+++ Excerpted records +++
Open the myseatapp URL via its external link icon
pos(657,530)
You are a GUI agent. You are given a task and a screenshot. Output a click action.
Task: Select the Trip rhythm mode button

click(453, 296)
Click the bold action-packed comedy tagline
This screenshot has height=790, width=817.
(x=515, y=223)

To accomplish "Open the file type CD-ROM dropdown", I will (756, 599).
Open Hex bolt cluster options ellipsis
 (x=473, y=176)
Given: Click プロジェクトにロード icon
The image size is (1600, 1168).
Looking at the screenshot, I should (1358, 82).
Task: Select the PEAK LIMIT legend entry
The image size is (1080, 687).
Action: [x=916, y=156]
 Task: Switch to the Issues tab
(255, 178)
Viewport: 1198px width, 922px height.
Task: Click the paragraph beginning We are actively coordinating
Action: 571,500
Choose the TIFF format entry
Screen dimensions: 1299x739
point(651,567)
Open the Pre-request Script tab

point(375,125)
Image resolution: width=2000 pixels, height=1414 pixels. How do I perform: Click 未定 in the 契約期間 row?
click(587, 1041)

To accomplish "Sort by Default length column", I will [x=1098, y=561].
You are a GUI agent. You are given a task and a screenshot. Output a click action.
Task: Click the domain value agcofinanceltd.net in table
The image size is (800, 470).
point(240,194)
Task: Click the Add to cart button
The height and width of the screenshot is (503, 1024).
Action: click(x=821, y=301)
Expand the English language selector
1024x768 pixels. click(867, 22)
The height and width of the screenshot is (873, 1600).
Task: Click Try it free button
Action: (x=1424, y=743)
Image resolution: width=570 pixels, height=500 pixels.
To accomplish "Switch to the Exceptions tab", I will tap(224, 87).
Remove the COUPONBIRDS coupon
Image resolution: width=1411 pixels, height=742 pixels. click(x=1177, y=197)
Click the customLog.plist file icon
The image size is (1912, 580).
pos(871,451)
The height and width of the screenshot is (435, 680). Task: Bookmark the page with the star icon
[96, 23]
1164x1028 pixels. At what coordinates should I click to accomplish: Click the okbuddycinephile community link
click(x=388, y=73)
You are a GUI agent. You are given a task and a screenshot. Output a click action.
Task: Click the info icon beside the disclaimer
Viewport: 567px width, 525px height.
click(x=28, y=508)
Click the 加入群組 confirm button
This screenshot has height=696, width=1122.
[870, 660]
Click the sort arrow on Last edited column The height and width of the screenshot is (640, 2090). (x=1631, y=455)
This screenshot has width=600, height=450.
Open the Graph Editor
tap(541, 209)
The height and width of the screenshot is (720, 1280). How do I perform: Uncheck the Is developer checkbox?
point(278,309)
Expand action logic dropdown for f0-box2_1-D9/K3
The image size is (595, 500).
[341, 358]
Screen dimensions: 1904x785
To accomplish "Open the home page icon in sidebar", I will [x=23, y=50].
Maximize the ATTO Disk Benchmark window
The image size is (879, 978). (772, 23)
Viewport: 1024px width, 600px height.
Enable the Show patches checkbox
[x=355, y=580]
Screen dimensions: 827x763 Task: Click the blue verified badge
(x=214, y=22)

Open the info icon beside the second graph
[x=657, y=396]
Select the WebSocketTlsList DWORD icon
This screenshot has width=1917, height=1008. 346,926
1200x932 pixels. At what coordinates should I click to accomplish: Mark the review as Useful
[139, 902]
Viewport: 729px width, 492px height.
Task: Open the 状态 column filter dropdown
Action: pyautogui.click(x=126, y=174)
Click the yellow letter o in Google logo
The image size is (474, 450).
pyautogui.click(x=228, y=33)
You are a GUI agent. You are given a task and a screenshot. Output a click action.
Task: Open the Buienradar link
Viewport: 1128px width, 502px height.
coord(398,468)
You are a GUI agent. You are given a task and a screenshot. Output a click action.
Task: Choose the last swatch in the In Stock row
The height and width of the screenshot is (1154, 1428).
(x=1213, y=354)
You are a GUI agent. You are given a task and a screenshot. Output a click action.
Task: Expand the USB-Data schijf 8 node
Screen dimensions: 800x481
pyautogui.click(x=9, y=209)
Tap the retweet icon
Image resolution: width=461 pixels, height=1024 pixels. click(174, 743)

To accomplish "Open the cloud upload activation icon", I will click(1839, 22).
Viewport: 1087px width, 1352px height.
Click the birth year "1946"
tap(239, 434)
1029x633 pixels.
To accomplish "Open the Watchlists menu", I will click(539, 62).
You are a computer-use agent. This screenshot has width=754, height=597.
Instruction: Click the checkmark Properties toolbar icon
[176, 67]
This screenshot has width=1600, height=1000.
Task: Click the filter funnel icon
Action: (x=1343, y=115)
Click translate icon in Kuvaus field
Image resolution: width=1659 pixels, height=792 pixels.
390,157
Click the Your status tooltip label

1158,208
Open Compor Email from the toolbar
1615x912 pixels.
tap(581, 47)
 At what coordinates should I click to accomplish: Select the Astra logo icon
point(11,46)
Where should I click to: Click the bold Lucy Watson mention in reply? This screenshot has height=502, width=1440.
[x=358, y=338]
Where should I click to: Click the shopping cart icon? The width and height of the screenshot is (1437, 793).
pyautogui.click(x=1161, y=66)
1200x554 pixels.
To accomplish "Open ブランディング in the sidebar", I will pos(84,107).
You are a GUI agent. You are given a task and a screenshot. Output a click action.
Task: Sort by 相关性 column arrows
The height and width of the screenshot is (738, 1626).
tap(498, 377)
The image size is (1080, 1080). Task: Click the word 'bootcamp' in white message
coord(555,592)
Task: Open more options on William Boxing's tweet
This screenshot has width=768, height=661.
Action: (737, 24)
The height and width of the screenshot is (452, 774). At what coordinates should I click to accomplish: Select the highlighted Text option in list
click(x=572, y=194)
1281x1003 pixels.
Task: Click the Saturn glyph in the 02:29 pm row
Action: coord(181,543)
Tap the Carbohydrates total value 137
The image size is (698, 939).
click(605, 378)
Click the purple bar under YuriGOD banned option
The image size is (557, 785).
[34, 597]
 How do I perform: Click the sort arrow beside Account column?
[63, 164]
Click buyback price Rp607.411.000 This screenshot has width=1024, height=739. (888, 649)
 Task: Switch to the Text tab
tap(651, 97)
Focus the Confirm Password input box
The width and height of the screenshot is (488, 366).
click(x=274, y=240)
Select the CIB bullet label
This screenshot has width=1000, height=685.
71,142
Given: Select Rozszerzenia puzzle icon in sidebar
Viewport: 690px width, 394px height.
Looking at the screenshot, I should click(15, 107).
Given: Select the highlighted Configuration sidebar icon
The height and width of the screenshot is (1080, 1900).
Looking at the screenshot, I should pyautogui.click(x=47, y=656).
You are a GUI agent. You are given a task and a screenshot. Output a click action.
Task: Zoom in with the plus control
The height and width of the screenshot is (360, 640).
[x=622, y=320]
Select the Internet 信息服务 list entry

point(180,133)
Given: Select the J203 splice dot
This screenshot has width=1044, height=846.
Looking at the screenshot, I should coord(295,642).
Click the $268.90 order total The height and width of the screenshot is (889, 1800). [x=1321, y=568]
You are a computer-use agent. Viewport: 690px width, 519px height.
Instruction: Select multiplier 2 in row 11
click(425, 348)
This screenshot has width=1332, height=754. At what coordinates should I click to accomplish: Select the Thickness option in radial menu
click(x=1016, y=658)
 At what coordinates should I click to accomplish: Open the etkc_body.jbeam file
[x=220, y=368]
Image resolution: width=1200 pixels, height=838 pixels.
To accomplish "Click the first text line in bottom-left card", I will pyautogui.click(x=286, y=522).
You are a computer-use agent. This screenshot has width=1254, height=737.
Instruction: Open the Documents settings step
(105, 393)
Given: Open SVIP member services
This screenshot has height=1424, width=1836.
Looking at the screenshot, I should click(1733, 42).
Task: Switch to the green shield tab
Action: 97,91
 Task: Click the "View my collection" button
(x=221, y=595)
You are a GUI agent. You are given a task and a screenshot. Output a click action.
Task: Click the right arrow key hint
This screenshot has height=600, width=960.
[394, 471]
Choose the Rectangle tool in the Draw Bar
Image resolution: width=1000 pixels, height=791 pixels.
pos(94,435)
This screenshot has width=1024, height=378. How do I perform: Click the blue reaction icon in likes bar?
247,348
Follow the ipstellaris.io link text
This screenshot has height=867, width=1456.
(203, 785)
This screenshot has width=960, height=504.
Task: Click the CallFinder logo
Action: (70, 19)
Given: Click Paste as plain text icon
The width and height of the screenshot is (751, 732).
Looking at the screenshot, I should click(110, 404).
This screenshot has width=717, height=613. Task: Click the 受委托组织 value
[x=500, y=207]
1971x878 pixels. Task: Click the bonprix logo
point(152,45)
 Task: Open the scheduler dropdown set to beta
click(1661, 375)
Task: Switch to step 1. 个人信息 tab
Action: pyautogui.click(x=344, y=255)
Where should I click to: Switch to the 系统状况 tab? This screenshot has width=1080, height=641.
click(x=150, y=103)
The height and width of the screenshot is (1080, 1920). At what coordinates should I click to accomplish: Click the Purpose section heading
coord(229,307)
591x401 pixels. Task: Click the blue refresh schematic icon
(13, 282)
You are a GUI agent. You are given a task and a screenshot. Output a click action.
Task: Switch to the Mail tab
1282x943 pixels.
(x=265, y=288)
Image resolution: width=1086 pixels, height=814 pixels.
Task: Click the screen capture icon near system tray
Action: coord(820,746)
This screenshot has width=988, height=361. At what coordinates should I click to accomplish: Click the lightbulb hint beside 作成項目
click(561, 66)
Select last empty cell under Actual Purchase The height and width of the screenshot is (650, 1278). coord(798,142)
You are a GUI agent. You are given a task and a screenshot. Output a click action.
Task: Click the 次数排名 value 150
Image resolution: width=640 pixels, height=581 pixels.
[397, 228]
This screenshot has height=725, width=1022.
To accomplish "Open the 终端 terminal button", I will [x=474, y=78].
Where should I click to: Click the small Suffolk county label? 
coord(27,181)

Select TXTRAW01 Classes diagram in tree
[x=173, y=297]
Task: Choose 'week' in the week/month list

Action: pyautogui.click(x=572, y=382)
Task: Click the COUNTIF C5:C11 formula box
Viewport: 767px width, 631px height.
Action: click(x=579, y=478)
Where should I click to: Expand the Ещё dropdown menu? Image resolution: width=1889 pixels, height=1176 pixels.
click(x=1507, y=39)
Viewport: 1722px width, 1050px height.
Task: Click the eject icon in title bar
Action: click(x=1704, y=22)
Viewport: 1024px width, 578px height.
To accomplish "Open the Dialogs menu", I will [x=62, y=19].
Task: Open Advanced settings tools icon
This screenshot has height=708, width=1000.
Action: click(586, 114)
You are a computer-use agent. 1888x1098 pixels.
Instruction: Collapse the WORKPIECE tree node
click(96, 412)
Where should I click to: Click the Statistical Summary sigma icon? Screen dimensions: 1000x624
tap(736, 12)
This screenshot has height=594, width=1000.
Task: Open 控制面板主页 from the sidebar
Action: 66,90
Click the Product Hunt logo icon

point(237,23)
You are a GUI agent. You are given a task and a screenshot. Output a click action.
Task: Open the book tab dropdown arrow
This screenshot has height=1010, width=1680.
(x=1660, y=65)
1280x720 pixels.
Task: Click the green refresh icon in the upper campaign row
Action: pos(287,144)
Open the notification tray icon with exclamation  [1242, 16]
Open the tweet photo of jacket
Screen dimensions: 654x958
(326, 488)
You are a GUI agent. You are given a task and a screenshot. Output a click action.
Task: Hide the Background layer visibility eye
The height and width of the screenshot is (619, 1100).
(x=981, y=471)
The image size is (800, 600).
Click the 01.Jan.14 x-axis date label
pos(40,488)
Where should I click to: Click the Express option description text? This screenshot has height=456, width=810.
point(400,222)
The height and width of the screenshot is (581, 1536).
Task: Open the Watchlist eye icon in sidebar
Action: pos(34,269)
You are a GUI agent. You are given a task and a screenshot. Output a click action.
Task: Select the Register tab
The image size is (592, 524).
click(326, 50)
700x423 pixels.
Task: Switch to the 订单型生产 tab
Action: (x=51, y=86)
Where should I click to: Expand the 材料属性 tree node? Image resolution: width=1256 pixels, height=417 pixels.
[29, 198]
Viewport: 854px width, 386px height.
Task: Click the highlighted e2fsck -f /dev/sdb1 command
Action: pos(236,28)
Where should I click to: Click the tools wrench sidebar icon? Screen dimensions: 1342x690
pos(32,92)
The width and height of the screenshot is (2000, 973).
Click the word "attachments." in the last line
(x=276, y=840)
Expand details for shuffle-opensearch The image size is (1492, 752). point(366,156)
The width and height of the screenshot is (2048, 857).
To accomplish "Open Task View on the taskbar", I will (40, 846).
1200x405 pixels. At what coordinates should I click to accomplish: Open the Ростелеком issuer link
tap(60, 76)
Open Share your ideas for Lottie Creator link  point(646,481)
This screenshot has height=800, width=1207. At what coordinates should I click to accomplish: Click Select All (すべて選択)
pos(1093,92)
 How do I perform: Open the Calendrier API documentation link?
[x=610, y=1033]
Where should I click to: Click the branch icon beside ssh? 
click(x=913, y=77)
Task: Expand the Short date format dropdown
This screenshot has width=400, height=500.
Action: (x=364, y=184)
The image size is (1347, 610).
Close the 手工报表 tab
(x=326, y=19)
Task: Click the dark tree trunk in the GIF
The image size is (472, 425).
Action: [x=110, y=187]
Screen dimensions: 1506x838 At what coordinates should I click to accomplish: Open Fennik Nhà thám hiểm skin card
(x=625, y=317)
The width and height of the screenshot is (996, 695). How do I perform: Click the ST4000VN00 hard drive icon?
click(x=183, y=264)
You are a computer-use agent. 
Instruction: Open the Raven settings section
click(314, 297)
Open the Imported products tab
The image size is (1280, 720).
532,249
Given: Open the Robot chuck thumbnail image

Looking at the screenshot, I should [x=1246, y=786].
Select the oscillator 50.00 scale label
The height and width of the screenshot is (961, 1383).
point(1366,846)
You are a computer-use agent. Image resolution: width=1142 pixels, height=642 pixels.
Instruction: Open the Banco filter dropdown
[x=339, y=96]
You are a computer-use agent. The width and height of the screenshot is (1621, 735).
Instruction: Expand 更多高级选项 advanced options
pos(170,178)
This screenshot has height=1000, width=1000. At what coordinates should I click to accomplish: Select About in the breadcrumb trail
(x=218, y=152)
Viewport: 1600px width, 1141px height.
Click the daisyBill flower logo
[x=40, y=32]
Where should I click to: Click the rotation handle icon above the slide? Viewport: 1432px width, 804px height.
+++
**Work request**
Lines holding the string "computer" in the records: how many are there? Give only the number.

**Exercise result**
7